WORK ORDER:
Could you transcribe exactly the lines from the one containing "Instruction: Sort by POÄNG column header" through the end of the listing below, both included, but none of the pictures?

ENTRIES PROVIDED:
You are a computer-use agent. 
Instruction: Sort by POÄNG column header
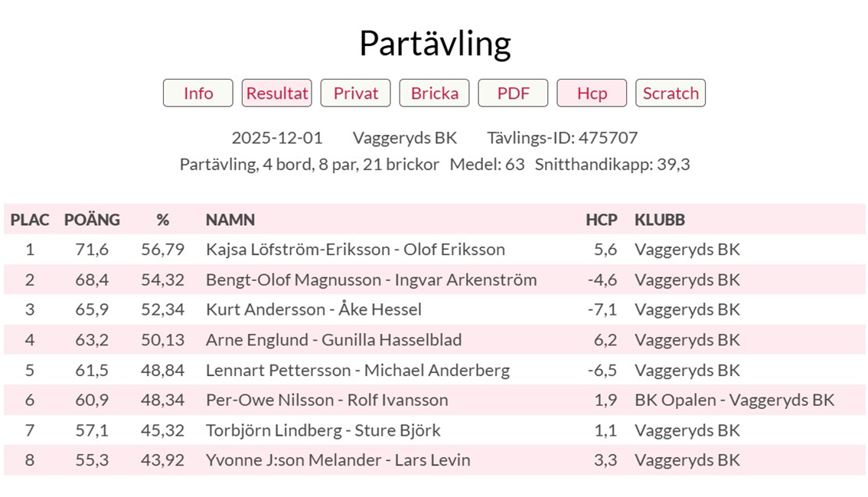(x=92, y=220)
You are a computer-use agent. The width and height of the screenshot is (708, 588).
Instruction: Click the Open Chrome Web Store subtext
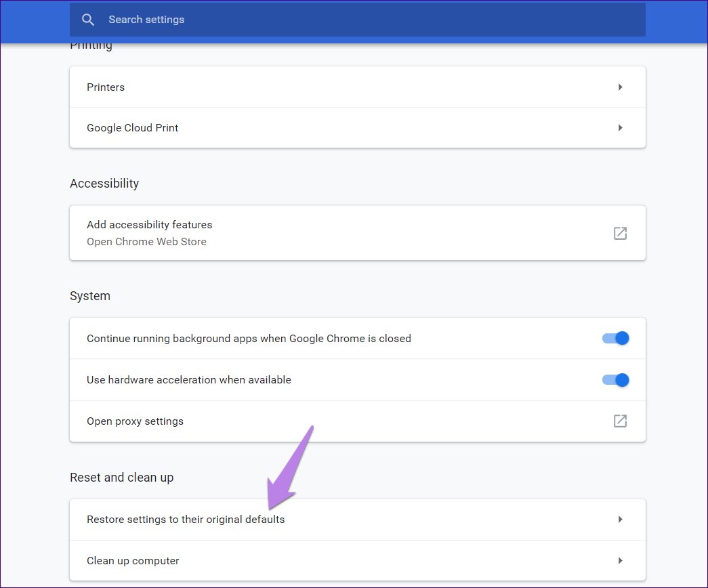click(146, 242)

ANSWER TO THIS TASK:
Instruction: Sort by POÄNG column header
(x=92, y=220)
You are a computer-use agent. The width and height of the screenshot is (708, 588).
Instruction: Click the Open Chrome Web Store subtext
click(146, 242)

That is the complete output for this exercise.